Montessorians don’t always agree about everything but one of the many things we are all agreed on is that rewards don’t work. Back in the Summer of 2011, my regular column in Montessori International ‘Research Watch’ featured some research, mainly from the USA, in the field of healthcare which reflected the inefficacy of rewards in that area. Now a major study from the universities of York, Manchester and Michigan in the USA have shown that the £1 billion a year Quality and Outcomes Framework (QOF) has had no significant effect over the rates of mortality. The authors checked the death rates from 1994 (10 years before QOF started) up to 2010 from the UK and 26 other countries with comparable health care systems and found that not only had mortality rates for the targeted diseases (e.g. diabetes, cancer & heart disease) been unaffected but rates had actually risen in other diseases which were not targeted. The authors comment, remarkably mildly, “Our findings have implications for the probable effects of similar programmes.” Surely there is also a lesson here for educationalists too. Too many mainstream teachers are totally wedded to rewards as a means of motivating children. There is a better way!
|Ryan, A.M. et al. (2016). Long-term evidence for the effect of pay-for-performance in primary care on mortality in the UK: a population study. The Lancet (in press) published online DOI: http://dx.doi.org/10.1016/50149-6736(16)00276-2|
For those readers of this blog who do not have access to Montessori Interational, the relevant paragraphs are as follows…
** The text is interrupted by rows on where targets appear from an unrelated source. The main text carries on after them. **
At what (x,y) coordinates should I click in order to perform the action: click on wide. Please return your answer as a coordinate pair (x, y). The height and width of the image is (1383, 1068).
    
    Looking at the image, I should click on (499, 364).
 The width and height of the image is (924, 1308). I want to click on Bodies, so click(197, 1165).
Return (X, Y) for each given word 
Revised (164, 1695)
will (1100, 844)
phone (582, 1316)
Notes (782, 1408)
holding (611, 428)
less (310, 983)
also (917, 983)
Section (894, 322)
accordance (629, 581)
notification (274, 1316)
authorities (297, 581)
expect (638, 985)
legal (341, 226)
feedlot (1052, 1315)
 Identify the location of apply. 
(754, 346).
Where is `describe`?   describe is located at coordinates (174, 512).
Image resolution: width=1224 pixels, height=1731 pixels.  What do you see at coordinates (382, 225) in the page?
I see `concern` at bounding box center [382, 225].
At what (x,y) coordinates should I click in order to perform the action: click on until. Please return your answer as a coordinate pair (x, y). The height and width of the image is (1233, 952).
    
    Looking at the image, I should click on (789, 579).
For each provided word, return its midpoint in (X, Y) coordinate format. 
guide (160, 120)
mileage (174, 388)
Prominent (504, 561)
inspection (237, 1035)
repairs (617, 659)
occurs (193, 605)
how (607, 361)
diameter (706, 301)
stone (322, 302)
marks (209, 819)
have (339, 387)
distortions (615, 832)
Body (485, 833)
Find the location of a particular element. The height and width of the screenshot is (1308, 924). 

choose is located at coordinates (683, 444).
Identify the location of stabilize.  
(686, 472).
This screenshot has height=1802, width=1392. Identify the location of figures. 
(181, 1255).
Who can have missed the newspaper coverage of the subject of bankers’ bonuses recently? Or have been appalled and repulsed by the obscene size of them – especially as it was the banking sector which brought us so near to financial meltdown. And still the bonuses are being paid! Admittedly they are smaller percentages, but most banks have quietly doubled basic salaries to compensate. The effects of such bonuses (rewards) are well publicised. They lead to short-term thinking (boosting immediate profits to maximise the next bonus), sometimes actual dishonesty, insider trading and market manipulation by spreading false rumours, stifling of creativity and collaboration with colleagues, lavish & unnecessary entertainment of clients (whose feedback helps determine bonus size) and reckless gambling. And yet despite all this, the efficacy of rewarding executives to boost motivation goes unquestioned.
It is 40 years since Edward Deci’s ground-breaking research with undergraduates, followed up 2 years later in 1973 by Mark Lepper’s well-known study with preschoolers, which established not only that rewards are ineffective but that they actually de-motivate. Both found that rewards make children less likely to choose an activity once the reward was withdrawn. Dr. Deci – a professor of Social Science at Rochester University, Michigan, who has made a lifetime study of human motivation enlightened by Self-Determination Theory – subsequently carried out a meta-analysis (a survey and combination of 128 other research studies) which strongly confirmed the earlier findings. (Deci, E. L., Koestner, R., & Ryan, R. M. (1999). ‘A meta-analytic review of experiments examining the effects of extrinsic rewards on intrinsic motivation’. Psychological Bulletin, 125, 627-668.) The message has not yet reached the majority of teachers though. It is often said that it takes half a century for really novel research results to impact on everyday practice. So long for the old-timers to have moved on! Incidentally, an excellent and very readable introduction to Deci’s ideas is his 1996 Penguin book Why We Do What We Do: an introduction to self-motivation.
The latest research on the inefficiency of rewards comes from the field of health care. There have been a series of studies into the topic at Baylor College of Medicine, Texas. In the latest, a group of primary care clinics were incentivised (i.e. given bonuses) to increase the uptake of immunisation and smear tests. They did show an increase, but then the researchers found that giving no bonus at all had exactly the same effect. (Gavagan T.F. et al. (2010) ‘Effect of Financial Incentives on Improvement in Medical Quality Indicators for Primary Care’ Journal of the American Board of Family Medicine 23 (5): 622-631) This was a follow up to an earlier meta-study by Laura Peterson (Petersen L. et al. (2006) ‘Does Pay-for-Performance Improve the Quality of Health Care?’ Annals of Internal Medicine vol. 145 no. 4 265-272) She found that the evidence was really quite weak (only one study found a strong effect for bonuses) but also there were unwanted side effects – like the existence of bonuses making doctors less willing to take on difficult cases!
These studies confirmed work based on a large-scale survey carried out at the University of Nottingham, UK, by Brian Serumaga and his colleagues. They surveyed 470,000 hypertension patients both before and after the introduction of an NHS bonus scheme. They found no discernible improvement in patient outcomes whatsoever. Serumaga commented “Having spent three years looking at the evidence of payment-for-performance, I am astonished at how weak the evidence is.”